CloudFlare/Deno etc. all have these workarounds around tunnelling but all that would disappear with this protocol. I made a service for writing servers on the web (https://webcode.run -- somewhat abandoned at this point but it is still running), and a big problem with the approach was the web's inability to make TCP connections.

abeyer · 3 years ago

This would be so awful. Most vanilla services like redis, postgres, etc... would need to deal with the frontend spew directly instead of offloading that to a bridge as an intermediary.

You could still have a reverse proxy to deal with the worst of it.
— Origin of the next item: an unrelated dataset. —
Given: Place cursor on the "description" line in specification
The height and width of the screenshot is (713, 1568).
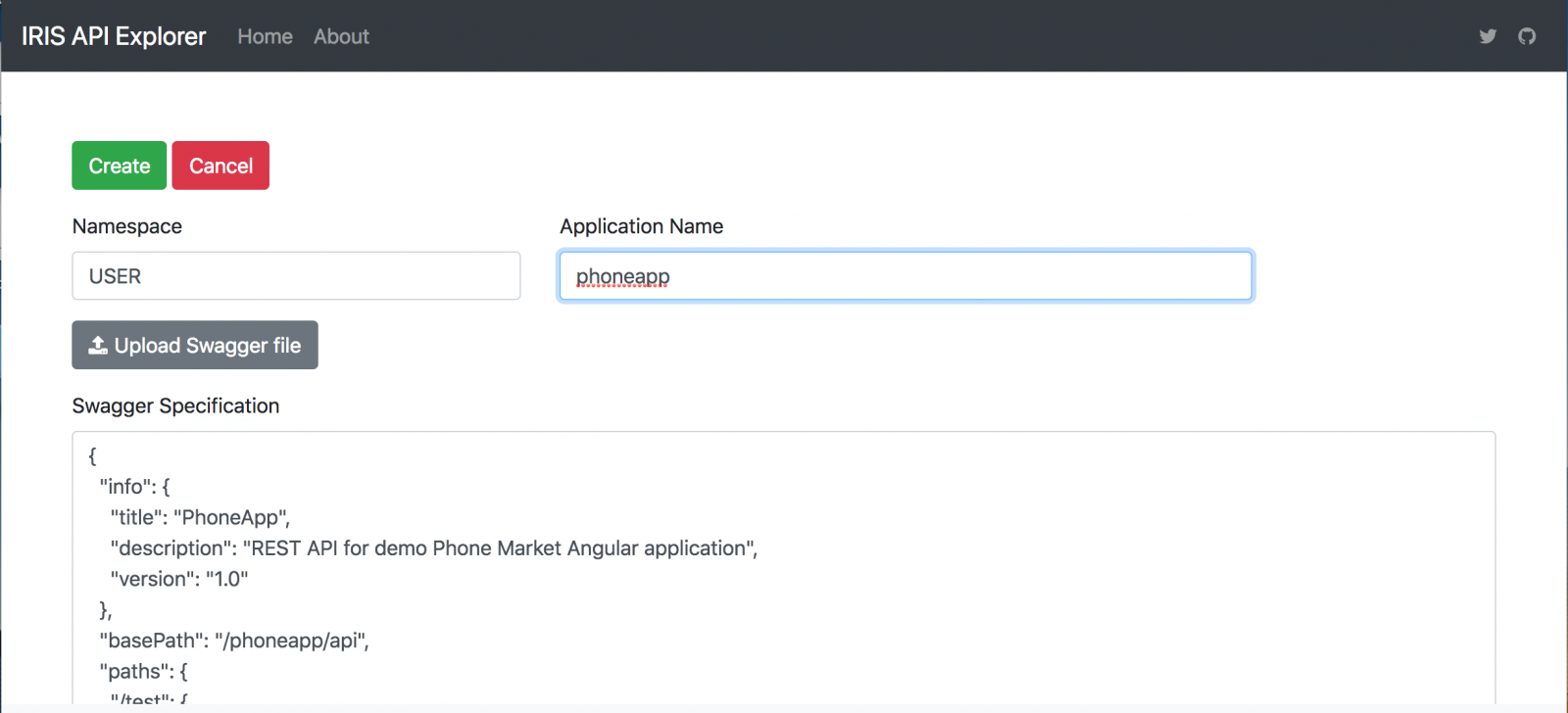Looking at the screenshot, I should (433, 548).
But if the client could already talk the right protocols it would remove a lot of unnecessary complexity.

the bridge is just a proxy, the volume if traffic is the same but you now have added a regional hop. Exposing your redis and postgres on the public web is not a good idea, but there are tons of internal usecases, and things like postgres actually have a security mechanism so its not default "insecure"

gavinray · 3 years ago

cft · 3 years ago

I don't understand why one cannot just use a binary websocket as the fairly general case? (https://www.rfc-editor.org/rfc/rfc6455#page-29 binary frame 0x2)

jpgvm · 3 years ago

You would need a proxy to convert the WebSocket connection back to normal byte stream and proxy that to the target.

Yes, but what is the use case? Why cannot you modify your backend to accept Websocket handshake? After that, it's a normal byte stream.

anonymoushn · 3 years ago

It seems like this would not do anything to address the UDP portion of the proposal.